* [What needs to be done] Repeat, with no changes, the lines of the records beginning with the line containing "Task: Click the 'First name' label" and continuing through the final line of the records.

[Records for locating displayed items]
++++++++++

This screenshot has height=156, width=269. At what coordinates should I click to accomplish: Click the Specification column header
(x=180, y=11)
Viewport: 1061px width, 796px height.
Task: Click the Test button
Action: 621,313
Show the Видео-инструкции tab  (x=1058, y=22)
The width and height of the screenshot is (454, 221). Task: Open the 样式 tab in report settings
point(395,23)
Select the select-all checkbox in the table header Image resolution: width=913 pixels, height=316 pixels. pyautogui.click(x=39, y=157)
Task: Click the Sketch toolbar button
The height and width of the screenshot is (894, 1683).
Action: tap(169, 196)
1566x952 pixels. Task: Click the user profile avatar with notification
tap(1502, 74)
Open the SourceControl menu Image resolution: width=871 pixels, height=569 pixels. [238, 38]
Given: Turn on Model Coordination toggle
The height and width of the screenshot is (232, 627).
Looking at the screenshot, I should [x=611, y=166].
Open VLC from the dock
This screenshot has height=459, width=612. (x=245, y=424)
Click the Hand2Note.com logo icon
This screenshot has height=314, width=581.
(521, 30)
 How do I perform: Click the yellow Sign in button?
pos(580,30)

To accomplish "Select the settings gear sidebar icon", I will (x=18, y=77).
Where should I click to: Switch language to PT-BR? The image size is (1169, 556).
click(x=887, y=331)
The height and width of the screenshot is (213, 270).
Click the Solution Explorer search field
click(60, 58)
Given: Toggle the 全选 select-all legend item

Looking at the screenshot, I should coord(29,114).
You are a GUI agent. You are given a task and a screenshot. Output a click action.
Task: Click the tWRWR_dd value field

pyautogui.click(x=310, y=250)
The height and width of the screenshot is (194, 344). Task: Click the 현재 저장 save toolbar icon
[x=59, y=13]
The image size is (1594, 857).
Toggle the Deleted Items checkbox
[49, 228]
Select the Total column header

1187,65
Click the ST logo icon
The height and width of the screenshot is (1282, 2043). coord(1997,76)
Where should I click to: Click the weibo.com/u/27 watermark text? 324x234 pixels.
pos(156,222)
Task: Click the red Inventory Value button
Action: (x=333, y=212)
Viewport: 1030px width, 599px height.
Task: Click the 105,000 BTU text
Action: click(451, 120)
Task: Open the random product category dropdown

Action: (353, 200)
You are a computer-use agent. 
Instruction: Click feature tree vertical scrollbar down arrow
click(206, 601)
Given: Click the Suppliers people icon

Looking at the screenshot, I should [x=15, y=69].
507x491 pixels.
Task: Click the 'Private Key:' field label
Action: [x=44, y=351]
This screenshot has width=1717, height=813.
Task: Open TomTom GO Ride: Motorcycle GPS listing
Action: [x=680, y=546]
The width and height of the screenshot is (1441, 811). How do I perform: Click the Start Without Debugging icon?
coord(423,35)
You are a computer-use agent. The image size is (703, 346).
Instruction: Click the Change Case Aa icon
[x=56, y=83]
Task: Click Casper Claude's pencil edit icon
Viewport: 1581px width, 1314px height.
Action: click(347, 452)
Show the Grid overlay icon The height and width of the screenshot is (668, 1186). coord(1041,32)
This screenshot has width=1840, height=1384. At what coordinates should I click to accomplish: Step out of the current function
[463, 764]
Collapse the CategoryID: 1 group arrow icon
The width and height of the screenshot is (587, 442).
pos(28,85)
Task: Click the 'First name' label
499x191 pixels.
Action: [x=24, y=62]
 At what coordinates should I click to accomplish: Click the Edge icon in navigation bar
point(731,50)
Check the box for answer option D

++++++++++

* [Written solution]
Task: Click the 'First name' label
499x191 pixels.
Action: [x=24, y=62]
 At what coordinates should I click to accomplish: Click the Edge icon in navigation bar
point(731,50)
Check the box for answer option D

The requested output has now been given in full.